The idea your car could be involved in an accident and you killed seems somehow remote and impossible, yet death by surgery is real because the doctor said so. Curiously people seem quite divorced from the idea that you could die on the way home. It wont' happen to me.

I suspect that being in the right location and it being said with the results of tests before you wrenches people out of "other-isation" and that is part of the shock.

Or I'm way off the mark :)

Best Wishes
 
TitanEddie, I want to join the others in congratulating you on making a very reasoned choice. You clearly have given your choice much thought and seem content with that decision.
My bovine mitral valve is now 6 years old and is taking very good care of me. I've had no problems at all (but certainly don't want to jinx myself).

All best wishes as you move forward toward your surgery.
 
TitanEddie, I want to join the others in congratulating you on making a very reasoned choice. You clearly have given your choice much thought and seem content with that decision.
My bovine mitral valve is now 6 years old and is taking very good care of me. I've had no problems at all (but certainly don't want to jinx myself).

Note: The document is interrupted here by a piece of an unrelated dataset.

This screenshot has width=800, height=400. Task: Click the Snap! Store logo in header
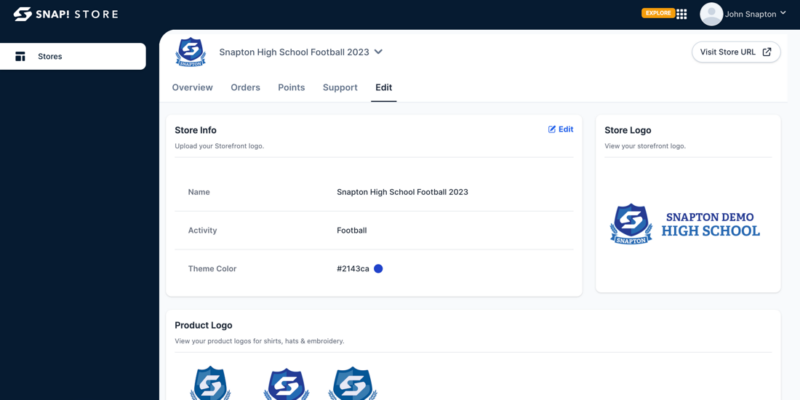tap(66, 14)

All best wishes as you move forward toward your surgery.
 
Back to Agian and pellicle's discussion -- For me, I think it hit me quite a bit before surgery. I had a bicuspid aortic valve with severe stenosis. I was never told so, but I sincerely believe that my father had, and died from, the same condition. My father was one of the stoics that pellicle mentions. Of all the medical issues he had, he never spoke and most certainly never complained. He also, for reasons not known to me, declined any treatment for his heart condition and died from sudden cardiac death on his way to work one morning, at the age of 68. (This was before I was diagnosed.)

Once I received the diagnosis and prognosis that surgery was the only way to have a chance for a normal life span, I thought back to my father and thought something like "Crap. That could have been me, too." At the time of my diagnosis and all, I had a lovely wife and a daughter in her mid-teen years. I had another "Oh, crap!" moment when I thought that I did not want to leave either of them without me (might have been just a bit selfish, but that's my honest feelings). That meant that I had not only my own life to worry about, but the lives of others. That made a "good surgical outcome" supremely more important to me. I agonized over it as surgery approached, and when I came through it all, even with all the speed bumps I hit on the road to recovery, I was so much more grateful and joyful. I guess I could describe it as feeling like a puppy dog when "his people" come home.

I personally realize that we can only control those things about which we are granted choices. That's probably a very small percentage of the things that affect our lives, but the thought of exercising those choices makes it more bearable for us as individuals.